When I started online therapy back in October I didn’t expect to need it for very long. “Just a month or two, until I get my shit back together,” I told myself. But, once you open up one can of worms you might as well open all of them, right?
It’s now the middle of April and I’m still enrolled in therapy. My first therapist didn’t work out so well. (In fact, when I tried to tell her I needed a little more from her she told me I could “go find someone else to talk to.” ) The therapist I have now has been great. She’s listens to me and has a very good understanding of what I need. She pushes me when I really need someone to push me, but she gives me enough space to work things out on my own. I am very grateful to have crossed paths with her.
I’m in a much better place now than I was last Summer/Fall. I still have bad days, sometimes weeks, but they are much more manageable now. My anxiety is still there, as well as some of my eating issues, but those never fully go away. Again, it’s all more manageable now, as I have made a lot of progress. My therapist and I have agreed that I probably don’t need her services anymore. I have the tools she’s given me an am stable enough now that I can keep working towards recovery on my own.

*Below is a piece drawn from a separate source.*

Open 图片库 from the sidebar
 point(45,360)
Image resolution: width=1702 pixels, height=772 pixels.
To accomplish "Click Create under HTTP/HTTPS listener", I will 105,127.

I feel like I should be excited about this. It’s always good to hear that you’re moving forward, rather than backwards, right?
I’m stronger! I’m capable! I’m doing great!…and I’m terrified!
I hate to admit it, but I don’t always feel like I’m that much better. My bad days can put me in a pretty low place. I’m terrified that once I discontinue therapy I’m just going to spiral back down again. I don’t feel like I always get the support I need from others, but it’s been okay since my therapist has been there to fill the gap. What will I do now? Who will I talk to if I’m feeling lonely, scared, or angry?
To clarify, I am not being forced out of therapy. This is a decision we both agreed was probably necessary. I’ve been using the services less and less the last few months. It’s been there as more of a backup than anything. Still, it feels like a big step and I’m not feeling very confident about it. Rather, I’m not feeling very confident in myself. :-\
I feel like I really needed to get that off my chest today. I’ll keep you all posted in the upcoming weeks.